Lines of the listing below that contain the string "arrow" are to be returned.
[Start of section]
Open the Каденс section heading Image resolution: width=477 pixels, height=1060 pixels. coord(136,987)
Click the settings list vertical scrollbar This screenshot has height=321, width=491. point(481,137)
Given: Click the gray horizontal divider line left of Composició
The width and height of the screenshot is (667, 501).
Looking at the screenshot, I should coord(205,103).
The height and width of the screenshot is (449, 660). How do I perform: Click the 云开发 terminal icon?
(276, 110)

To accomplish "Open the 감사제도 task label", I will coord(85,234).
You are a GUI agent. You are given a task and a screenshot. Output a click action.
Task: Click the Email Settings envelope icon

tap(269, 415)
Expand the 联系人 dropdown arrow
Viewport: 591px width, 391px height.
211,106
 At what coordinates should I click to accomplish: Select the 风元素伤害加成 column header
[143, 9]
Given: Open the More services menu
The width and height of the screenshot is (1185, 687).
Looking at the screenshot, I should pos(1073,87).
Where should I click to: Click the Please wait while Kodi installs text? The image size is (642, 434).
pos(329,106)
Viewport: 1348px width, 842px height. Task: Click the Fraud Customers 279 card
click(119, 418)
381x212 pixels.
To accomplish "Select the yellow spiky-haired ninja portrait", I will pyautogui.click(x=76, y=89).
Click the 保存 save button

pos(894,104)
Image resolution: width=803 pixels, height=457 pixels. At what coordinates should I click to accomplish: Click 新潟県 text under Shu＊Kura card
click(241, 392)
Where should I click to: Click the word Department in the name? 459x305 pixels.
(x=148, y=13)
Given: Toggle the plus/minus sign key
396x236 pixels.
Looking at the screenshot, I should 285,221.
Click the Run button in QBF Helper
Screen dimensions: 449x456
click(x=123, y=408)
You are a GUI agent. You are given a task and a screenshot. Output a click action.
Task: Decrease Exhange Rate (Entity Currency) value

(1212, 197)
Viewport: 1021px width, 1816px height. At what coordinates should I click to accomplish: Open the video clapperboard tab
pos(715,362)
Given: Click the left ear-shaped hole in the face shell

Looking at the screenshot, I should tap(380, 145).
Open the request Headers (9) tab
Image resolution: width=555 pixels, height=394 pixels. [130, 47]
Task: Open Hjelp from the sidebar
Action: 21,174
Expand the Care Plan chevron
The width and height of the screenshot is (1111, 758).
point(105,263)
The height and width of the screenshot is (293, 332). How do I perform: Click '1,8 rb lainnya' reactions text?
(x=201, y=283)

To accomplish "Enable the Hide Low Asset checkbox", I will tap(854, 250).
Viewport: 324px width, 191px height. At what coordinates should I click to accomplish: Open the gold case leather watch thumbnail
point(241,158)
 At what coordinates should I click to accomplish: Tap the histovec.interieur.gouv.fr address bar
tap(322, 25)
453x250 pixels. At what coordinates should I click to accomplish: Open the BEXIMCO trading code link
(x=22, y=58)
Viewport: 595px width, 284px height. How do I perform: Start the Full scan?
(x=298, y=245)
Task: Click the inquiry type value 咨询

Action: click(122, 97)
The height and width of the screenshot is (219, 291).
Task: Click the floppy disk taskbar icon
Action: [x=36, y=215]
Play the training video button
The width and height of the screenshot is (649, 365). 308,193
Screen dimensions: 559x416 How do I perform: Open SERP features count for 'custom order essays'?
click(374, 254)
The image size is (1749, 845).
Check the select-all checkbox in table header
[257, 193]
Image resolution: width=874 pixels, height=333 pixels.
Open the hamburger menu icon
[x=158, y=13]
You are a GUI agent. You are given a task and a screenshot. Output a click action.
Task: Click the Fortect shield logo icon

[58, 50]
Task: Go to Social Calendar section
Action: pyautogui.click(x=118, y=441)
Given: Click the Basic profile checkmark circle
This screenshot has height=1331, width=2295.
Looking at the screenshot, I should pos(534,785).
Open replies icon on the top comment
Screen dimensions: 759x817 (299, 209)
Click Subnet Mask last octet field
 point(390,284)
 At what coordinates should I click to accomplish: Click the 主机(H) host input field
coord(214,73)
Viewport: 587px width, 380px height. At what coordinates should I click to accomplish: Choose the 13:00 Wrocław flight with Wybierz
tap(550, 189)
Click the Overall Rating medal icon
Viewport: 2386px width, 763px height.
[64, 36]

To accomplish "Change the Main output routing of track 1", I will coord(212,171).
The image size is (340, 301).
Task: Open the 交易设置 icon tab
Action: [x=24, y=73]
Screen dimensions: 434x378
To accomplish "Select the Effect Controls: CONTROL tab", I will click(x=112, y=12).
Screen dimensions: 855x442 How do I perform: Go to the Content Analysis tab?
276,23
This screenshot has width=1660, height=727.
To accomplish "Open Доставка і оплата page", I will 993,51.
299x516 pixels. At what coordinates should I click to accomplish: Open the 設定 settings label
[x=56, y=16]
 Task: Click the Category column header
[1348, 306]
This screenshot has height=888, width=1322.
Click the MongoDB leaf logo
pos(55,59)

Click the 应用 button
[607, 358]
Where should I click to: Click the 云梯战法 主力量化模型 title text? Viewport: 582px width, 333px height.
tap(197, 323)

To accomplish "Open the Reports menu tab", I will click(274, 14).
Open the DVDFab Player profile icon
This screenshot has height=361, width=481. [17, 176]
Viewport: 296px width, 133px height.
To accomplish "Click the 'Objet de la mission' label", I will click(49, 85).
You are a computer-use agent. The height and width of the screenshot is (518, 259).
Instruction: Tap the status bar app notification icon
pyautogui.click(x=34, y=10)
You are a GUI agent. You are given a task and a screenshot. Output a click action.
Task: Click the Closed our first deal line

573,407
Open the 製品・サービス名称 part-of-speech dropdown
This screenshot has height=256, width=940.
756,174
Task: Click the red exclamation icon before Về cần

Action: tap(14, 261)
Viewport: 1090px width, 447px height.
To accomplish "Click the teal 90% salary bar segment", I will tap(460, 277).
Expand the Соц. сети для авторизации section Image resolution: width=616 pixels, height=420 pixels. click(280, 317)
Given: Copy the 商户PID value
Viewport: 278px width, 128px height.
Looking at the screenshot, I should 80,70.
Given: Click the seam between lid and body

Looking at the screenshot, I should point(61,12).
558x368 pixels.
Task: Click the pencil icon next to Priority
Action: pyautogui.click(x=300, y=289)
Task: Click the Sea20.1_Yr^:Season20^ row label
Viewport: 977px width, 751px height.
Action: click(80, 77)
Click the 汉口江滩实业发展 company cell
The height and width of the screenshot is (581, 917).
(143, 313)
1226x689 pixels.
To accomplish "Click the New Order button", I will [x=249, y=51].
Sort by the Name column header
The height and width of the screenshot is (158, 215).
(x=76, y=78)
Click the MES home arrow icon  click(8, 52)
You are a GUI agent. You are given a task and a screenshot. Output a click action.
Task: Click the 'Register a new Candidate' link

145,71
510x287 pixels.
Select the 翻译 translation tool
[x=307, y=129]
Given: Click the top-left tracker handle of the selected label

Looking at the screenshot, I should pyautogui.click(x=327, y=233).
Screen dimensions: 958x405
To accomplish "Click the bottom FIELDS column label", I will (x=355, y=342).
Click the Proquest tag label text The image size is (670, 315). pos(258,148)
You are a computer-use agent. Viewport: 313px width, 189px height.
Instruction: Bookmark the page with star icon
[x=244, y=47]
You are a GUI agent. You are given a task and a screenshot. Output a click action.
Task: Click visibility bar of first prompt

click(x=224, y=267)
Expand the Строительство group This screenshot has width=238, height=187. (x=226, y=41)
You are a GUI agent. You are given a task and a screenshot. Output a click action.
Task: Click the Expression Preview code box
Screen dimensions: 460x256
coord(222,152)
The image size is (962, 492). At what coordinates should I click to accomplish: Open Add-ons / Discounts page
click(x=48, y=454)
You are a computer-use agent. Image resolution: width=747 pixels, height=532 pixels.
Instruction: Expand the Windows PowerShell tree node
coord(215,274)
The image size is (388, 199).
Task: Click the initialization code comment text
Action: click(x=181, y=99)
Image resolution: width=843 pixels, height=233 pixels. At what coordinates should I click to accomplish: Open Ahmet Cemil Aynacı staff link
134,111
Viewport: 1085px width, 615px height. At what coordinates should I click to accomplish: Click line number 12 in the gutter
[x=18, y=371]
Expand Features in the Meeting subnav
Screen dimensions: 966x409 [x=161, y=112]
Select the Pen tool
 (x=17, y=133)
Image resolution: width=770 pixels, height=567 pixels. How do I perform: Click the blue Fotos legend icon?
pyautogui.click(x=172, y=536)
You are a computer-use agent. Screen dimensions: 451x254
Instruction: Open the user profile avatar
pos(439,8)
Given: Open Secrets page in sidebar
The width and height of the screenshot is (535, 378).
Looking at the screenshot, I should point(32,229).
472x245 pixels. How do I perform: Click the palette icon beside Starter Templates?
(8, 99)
[End of section]
EXERCISE OUTPUT:
Expand the 联系人 dropdown arrow
Click the MES home arrow icon  click(8, 52)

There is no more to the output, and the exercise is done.